I need some opinions please. We are having a debate about the right dx for "sinusitis". Some of us say 
473.9, since chronic is in parenthesis, or 
461.9 because the other code is under the 473 chronic heading.
We need some opinions and a reference or two would be great! Thanks all.


----------



## FTessaBartels (Nov 12, 2008)

*461.9*

If the doctor doesn't tell me it's chronic, I code it as acute because *I *only *know *about *this* episode.

Just my opinion.

F Tessa Bartels, CPC, CPC-E/M


----------



## dmaec (Nov 12, 2008)

I code sinusitis the opposite as Tessa -- I code it as 473.9 - UNLESS it's stated as acute - (or one of the other subheadings - allergic, frontal, maxillary, etc). I too believe because "chronic" is in parentheses - it's a supplementary word - nonessential.


----------



## mbort (Nov 12, 2008)

I code it both ways 

If it were an initial e/m I would use the acute.
If the patient has been seen multiple times for the same thing, I use chronic.
If the patient has surgery, I use chronic.


----------



## Cottrell (Nov 12, 2008)

*clarification*

Let's say for arguements sake, you have a piece of paper with the word
"Sinusitis" on it. What code do you use without any other information?


----------



## dmaec (Nov 12, 2008)

well, with that scenario - I'd be coding the 473.9


----------



## mbort (Nov 12, 2008)

I wouldn't code it without some sort of additional information.


----------



## Anna Weaver (Nov 12, 2008)

*sinusitis*

I code as 473.9 unless stated otherwise. 

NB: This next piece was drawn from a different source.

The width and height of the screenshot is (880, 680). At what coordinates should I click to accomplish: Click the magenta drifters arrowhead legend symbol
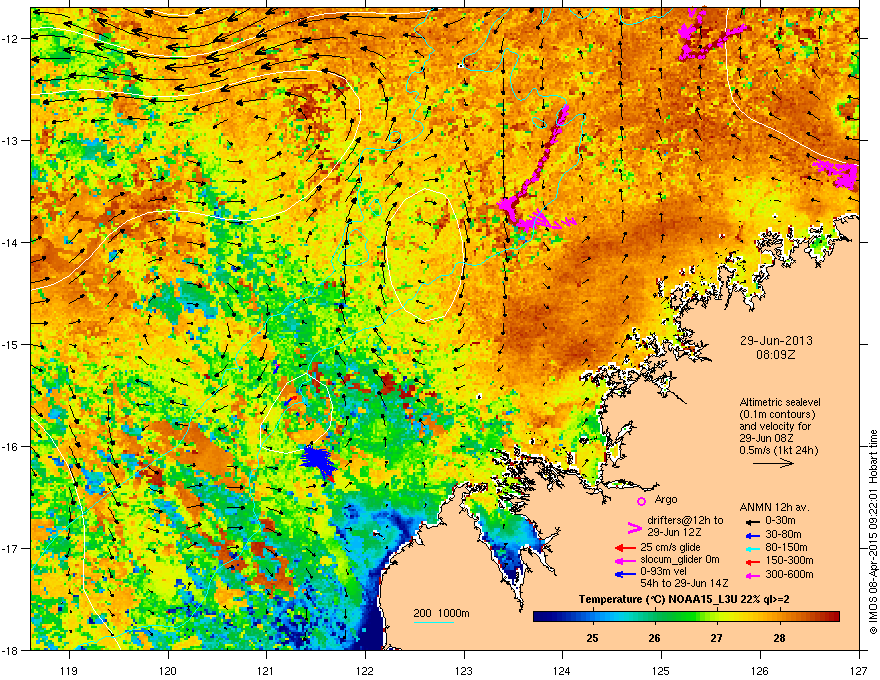(x=634, y=527)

Again, this looks like a coders choice!!!


----------



## FTessaBartels (Nov 13, 2008)

*Acute*

Let's say for arguements sake, you have a piece of paper with the word "Sinusitis" on it. What code do you use without any other information?

First, Mary is right ... you'd probably want to ask for more info ... 

If I didn't *KNOW *that the patient has been seen for this multiple times or has had surgery for this problem, I'd code it as acute - 461.9

F Tessa Bartels, CPC, CPC-E/M


----------



## esmith (Nov 24, 2008)

*Sinusitis*

“In the case of sinusitis, the term “Chronic” is a nonessential modifier after the main term, so that means that the term does not have to be in the diagnostic statement to use that code. So in the case of sinusitis when unspecified it should be coded as 473.9 (chronic).”


----------



## magnolia1 (Nov 24, 2008)

I use 473.9 to  code Sinusitus without any further info provided.


----------



## mstenochs (Nov 25, 2008)

473.9 also has my vote. Without further information stating Acute or Chronic it would be the unspecified. 
Although in my work setting we would request further clairification from the provider.


----------